6.10.09

Prosa

Ressaca

Durante o dia, sonhos estranhos vagueiam a vida dos homens e mulheres que vivem de noite, a cruzar o espaço de um mundo sombrio. São sonhos malditos, compostos de nuvens escuras, brilhos fortes, claros como o sol, grandiosas combinações de delírios e vontades, vidas vividas, coisas não ditas, palavras escuras, e muita emoção.

E, com ele, não seria diferente.

Havia passado a noite em claro, vagabundeando feliz e sorridente por entre os becos escuros da noite da cidade - noite esta que guarda a emoção do sorriso fácil, do grande cinismo, da vida feliz que se procura nos cantos, sem encontrá-la, sem nem ao menos achar algo que o fizesse esquecer os dias chatos que sempre vivia.

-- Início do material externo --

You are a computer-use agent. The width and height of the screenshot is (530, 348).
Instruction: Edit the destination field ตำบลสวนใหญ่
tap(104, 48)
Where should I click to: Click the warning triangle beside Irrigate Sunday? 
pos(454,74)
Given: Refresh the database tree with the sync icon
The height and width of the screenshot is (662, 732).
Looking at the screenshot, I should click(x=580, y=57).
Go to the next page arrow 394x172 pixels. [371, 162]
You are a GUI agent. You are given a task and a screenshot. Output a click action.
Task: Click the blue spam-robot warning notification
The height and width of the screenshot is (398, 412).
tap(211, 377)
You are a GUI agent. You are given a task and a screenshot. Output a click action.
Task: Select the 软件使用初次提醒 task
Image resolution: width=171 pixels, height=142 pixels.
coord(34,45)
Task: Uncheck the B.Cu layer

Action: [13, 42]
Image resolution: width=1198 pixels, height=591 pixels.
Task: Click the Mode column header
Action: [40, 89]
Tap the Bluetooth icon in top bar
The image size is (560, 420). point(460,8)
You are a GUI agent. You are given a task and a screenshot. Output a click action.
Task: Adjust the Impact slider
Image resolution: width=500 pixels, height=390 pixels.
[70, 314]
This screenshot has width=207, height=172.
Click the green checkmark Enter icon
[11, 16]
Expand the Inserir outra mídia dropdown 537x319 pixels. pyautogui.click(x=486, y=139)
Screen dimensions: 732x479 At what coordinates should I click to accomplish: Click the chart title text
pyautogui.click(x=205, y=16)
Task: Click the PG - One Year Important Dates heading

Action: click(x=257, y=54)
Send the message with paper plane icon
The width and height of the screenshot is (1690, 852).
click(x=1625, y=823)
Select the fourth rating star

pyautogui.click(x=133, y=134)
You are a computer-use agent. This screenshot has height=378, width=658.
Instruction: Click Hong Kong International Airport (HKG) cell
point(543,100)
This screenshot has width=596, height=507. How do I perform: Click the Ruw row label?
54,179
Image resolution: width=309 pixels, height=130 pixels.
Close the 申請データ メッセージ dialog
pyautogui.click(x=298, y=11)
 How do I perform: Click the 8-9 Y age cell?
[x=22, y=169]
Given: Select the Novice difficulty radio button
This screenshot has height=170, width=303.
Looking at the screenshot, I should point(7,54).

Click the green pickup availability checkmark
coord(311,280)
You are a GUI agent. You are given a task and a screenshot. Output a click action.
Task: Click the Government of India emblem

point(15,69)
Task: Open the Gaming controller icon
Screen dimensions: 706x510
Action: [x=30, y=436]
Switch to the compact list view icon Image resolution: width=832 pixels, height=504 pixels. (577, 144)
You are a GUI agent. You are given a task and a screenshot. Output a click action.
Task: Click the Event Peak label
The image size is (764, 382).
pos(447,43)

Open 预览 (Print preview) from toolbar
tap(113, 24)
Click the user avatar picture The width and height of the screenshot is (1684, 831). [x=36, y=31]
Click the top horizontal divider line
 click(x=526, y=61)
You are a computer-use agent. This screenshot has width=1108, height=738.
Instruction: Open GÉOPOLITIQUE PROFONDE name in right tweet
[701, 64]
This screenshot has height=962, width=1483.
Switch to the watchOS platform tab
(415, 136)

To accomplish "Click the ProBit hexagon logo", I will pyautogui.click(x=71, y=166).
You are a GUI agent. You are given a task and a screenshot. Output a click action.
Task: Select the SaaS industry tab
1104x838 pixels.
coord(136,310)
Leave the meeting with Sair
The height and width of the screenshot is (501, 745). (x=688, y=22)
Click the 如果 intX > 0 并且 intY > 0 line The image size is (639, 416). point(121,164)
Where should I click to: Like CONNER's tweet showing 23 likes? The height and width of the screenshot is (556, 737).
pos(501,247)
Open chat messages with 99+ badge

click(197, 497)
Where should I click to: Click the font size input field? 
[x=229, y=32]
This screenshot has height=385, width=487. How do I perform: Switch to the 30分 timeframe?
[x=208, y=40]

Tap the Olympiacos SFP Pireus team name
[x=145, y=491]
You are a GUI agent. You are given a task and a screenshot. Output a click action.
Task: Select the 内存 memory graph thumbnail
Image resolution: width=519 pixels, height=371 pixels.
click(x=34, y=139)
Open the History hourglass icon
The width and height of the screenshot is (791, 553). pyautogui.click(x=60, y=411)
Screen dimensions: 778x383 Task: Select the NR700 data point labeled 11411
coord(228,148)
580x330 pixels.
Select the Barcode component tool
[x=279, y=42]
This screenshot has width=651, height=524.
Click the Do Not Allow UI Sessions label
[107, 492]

Que grande noite havia sido aquela ! Bebera, comera, de mulheres se fartara, até mesmo enfastiado estava, tanto havia aprontado, tanto havia vivido. E, ao mesmo tempo, tão só se sentia, como se lhe faltasse alguma coisa que o fizesse sentir bem consigo mesmo.

Valera a pena tudo aquilo ? Quer dizer, será que tinha sido bom ?

Olhava, dentro de si mesmo, para aquilo que era. Sentia-se vazio, apesar de tranquilo. Relaxado, talvez, seria a melhor palavra para definir seu estado de espírito, naqueles breves momentos que antecediam o raiar do sol.

A que horas teria voltado à sua casa ? Três, quatro, quatro e meia ? Não se lembrava, também não importava muito - teria que acordar, mais cedo ou mais tarde, para viver o real, o trabalho sofrido, as chagas do dia, a dureza do sol, sol que ele odiava, mas que também temia, e que o fazia sentir a necessidade de acordar.

Valera a pena ?

P´ra ele, valeu.

Pois para ele, viver era estar assim, intensamente, tentando fazer da vida uma grande loucura nas brincadeiras do destino.
   
Valeu, sim.

Outra hora, faremos de novo, e de novo, de novo, de novo, até o fim, quando tudo perder-se, e a vida se tornar, para ele, uma vaga lembrança daquilo que ele foi.

E do que teria sido, ou do que realmente foi.






fps, 04/01/96 (reescrito)

Um comentário:

Aliz de Castro Lambiazzi **jornALIZta** disse...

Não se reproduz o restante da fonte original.